Gather every line of the material below that contains the string "resolution", and copy each one unchanged.
────────────────────
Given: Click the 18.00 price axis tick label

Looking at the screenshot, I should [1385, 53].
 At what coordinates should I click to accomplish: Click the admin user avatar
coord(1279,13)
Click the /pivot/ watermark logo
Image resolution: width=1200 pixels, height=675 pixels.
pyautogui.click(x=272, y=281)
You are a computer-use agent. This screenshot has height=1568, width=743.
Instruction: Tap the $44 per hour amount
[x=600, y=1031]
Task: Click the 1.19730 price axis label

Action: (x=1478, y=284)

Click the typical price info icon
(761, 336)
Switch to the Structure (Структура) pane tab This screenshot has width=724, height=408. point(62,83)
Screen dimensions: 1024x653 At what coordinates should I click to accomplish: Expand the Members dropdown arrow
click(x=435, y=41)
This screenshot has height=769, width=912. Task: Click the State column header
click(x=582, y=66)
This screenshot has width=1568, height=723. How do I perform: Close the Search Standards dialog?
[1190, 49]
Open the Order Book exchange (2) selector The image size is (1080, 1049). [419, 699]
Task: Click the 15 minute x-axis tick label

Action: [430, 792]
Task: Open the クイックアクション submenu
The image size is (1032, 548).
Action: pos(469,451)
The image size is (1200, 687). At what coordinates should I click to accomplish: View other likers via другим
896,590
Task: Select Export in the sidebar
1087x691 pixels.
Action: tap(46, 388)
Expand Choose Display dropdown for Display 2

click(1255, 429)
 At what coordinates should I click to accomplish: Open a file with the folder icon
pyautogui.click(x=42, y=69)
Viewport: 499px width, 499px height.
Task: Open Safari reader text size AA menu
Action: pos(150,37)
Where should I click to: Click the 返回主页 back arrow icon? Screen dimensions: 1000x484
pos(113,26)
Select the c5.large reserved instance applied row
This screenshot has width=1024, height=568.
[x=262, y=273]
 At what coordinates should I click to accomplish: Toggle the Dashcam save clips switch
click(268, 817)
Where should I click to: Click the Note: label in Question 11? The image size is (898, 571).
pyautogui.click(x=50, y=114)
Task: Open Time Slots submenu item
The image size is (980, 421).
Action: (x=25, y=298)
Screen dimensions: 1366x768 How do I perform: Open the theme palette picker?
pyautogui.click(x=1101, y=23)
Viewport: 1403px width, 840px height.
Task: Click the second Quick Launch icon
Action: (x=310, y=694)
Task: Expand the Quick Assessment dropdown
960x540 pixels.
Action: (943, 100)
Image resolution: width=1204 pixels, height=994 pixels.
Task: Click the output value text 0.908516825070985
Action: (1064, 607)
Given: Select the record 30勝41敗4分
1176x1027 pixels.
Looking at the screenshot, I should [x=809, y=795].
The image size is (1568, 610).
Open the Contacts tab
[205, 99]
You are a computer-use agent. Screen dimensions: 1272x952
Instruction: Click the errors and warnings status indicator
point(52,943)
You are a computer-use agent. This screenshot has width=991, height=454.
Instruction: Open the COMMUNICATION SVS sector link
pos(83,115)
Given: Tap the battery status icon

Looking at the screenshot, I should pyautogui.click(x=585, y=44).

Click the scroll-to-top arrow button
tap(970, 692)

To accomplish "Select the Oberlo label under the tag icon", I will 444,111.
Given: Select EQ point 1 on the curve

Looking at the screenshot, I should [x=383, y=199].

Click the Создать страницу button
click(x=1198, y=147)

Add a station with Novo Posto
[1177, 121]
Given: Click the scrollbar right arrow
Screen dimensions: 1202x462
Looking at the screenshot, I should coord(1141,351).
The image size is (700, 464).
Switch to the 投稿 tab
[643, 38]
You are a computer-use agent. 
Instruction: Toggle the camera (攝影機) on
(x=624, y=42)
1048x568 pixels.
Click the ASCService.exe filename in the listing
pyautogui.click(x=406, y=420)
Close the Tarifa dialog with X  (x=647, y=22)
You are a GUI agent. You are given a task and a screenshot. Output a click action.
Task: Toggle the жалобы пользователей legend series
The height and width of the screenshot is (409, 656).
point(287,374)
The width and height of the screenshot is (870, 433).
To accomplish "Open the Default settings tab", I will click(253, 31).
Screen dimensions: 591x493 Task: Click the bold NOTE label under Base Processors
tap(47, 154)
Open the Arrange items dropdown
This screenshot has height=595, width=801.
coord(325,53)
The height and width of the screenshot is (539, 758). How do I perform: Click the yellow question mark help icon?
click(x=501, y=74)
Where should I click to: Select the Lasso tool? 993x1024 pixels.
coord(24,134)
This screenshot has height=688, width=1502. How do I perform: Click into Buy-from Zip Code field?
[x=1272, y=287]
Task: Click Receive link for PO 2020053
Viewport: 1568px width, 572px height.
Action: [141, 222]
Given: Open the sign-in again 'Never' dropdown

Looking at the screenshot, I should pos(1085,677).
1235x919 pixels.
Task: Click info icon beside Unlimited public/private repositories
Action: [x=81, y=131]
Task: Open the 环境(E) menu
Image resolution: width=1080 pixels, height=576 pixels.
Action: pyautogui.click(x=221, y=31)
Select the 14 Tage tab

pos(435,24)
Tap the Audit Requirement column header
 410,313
────────────────────
* **Response for this exercise**:
Image resolution: width=1200 pixels, height=675 pixels.
Image resolution: width=1204 pixels, height=994 pixels.
Image resolution: width=1080 pixels, height=576 pixels.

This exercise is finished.